The tearing of the shoulder’s rotator cuff is a not an uncommon injury. A torn rotator cuff can be the result of either an injury or gradual degeneration as a person ages. The use of the affected shoulder becomes limited and those suffering from this condition find it difficult to complete routine activities that involve use of the arms. Rotator cuff tears can be diagnosed with physical exam, ultrasounds, or MRI scans. The earlier a torn rotator cuff is treated, the less chance its symptoms will worsen. Quite often, most torn rotator cuff diagnoses can be treated without the need for surgery, but through rest, modified activity, and specialized exercises and physical therapy.

Shoulder Arthritis

Learn more about Arthritis here.

Shoulder Dislocations

When a person’s upper arm bone is separated from the shoulder blade socket, he or she has suffered a shoulder dislocation.
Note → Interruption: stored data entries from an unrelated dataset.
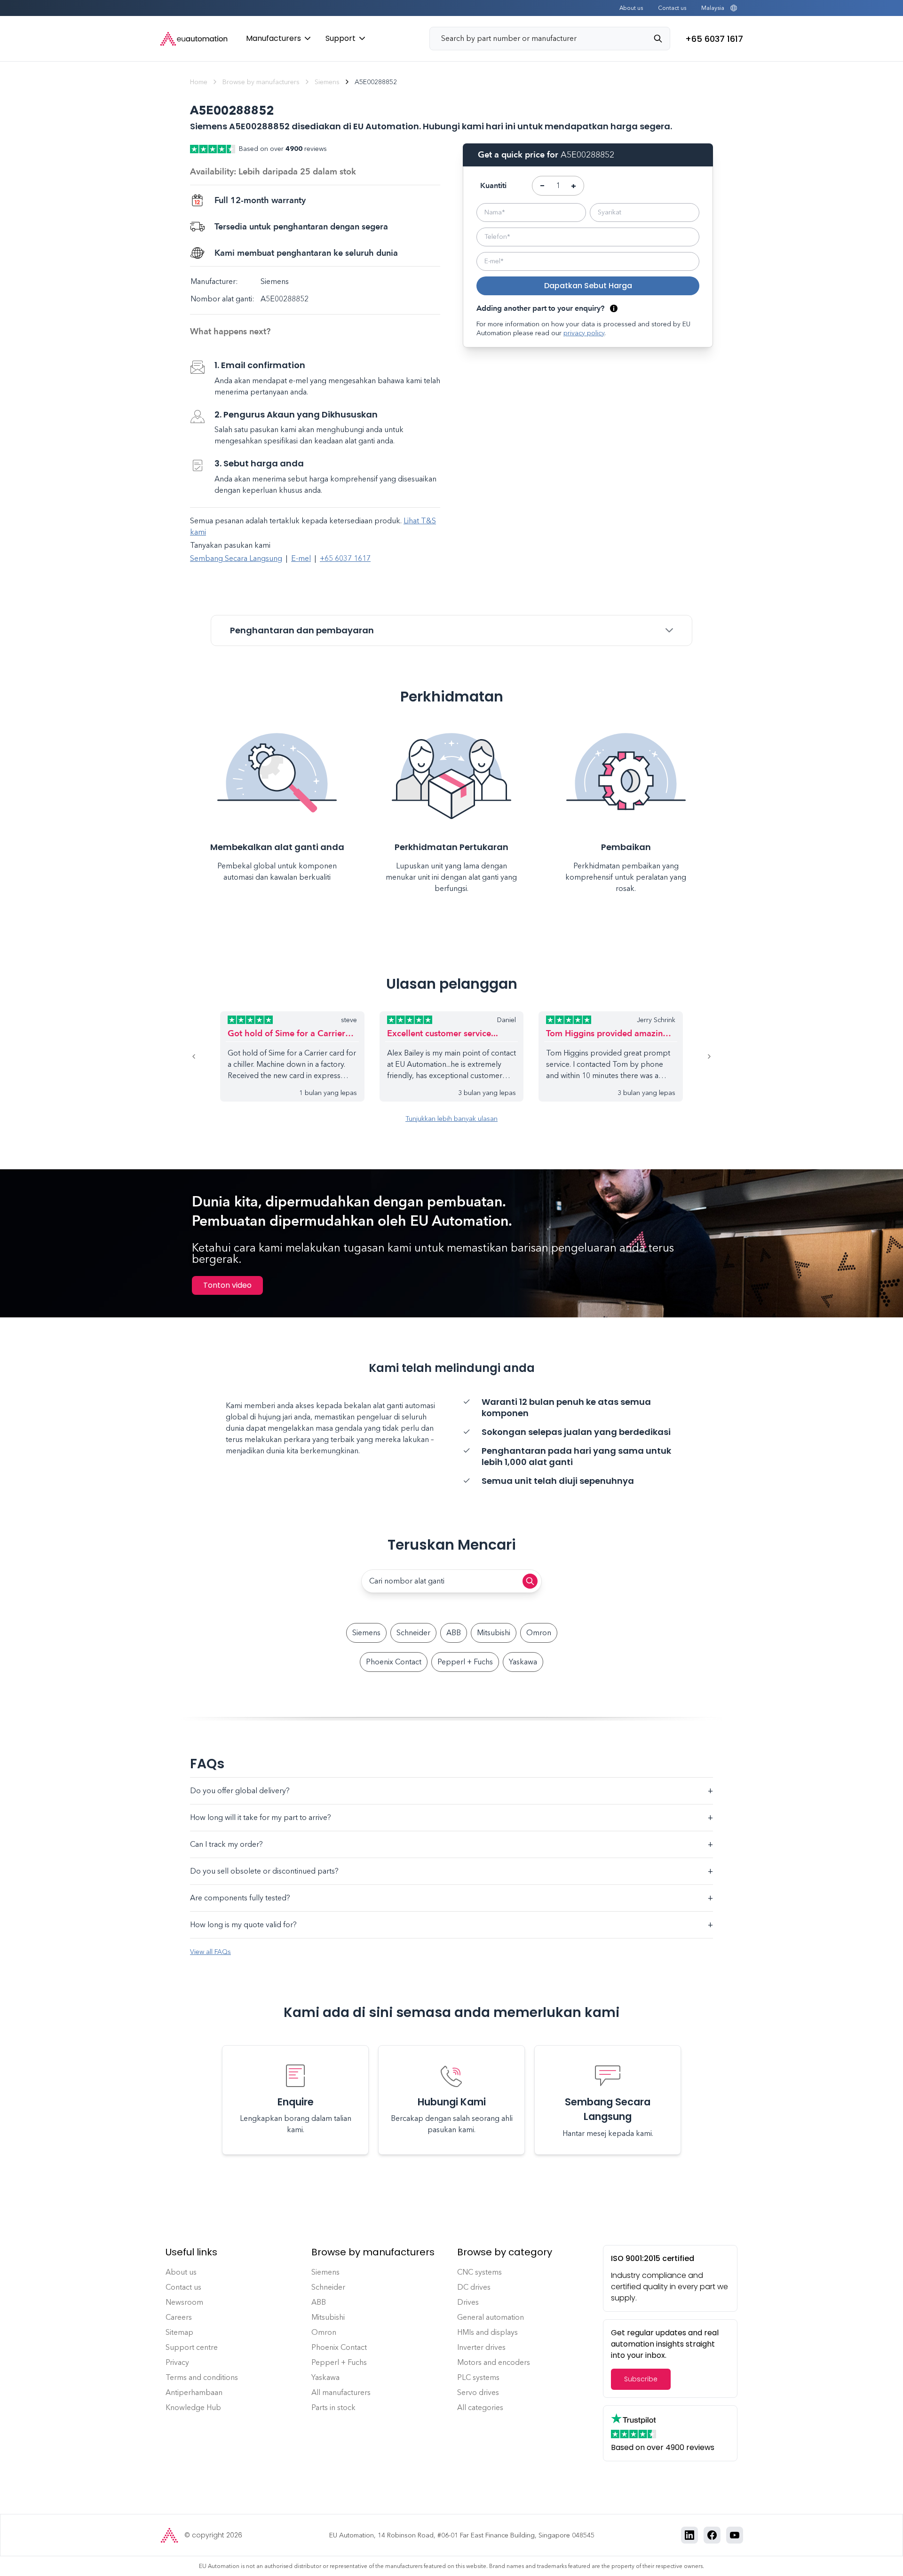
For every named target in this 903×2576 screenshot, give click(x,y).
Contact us (672, 8)
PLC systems (478, 2377)
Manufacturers (273, 38)
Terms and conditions (202, 2377)
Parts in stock (333, 2407)
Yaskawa (523, 1661)
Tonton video (227, 1285)
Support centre (192, 2347)
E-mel (301, 558)
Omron (538, 1632)
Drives (468, 2302)
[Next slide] (698, 1056)
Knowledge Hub (193, 2407)
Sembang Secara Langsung (236, 558)
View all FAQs (210, 1952)
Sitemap (179, 2332)
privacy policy (583, 333)
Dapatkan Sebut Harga (588, 285)
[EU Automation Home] (194, 39)
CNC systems (479, 2272)
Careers (179, 2317)
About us (631, 8)
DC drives (474, 2287)
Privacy (177, 2362)
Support (340, 38)
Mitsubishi (493, 1632)
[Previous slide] (205, 1056)
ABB (453, 1632)
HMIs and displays (487, 2332)
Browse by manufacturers (261, 82)
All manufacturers (341, 2392)
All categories (480, 2407)
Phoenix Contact (393, 1661)
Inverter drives (481, 2347)
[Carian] (661, 38)
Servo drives (478, 2392)
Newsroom (184, 2302)
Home (198, 82)
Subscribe (640, 2379)
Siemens (327, 82)
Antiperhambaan (194, 2392)
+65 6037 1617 (345, 558)
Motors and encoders (493, 2362)
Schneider (413, 1632)
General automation (490, 2317)
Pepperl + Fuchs (465, 1661)
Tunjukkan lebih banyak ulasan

Symptoms include serious pain and swelling or bruising of the shoulder, and difficulty with mobility of this joint. A shoulder dislocation may be the result of a sports-related injury or sudden impact from a fall or accident. This condition requires immediate care from a medical professional, and steps must be taken to avoid moving the shoulder joint. Additionally ice should be applied to the shoulder area to minimize swelling and pain. Treatment options can include “closed reduction” (having the shoulder bones lightly pressed into place by a medical professional), medication, immobilization via splint or sling until shoulder heals, or surgery if the injury is very severe.

Shoulder Strain

When the tendon or muscle of a person’s shoulder is stretched or torn, they are suffering from “shoulder strain.” A frequent cause of this condition is if the shoulder stays in a single position for long periods of time. Shoulder strain can result from activities that are as strenuous as carrying a heavy load on one shoulder or as casual as having poor posture when sitting in a certain position for long periods of time. Additionally, sports that involve overhead arm movements can cause shoulder strain. Shoulder strains can be diagnosed with physical exam, ultrasounds, and MRI scans. Treatments for shoulder strains may require combined rest and immobilization to reduce the pain and swelling. In some cases, non-steroidal anti-inflammatory drugs (NSAIDs) may be necessary to help alleviate the pain.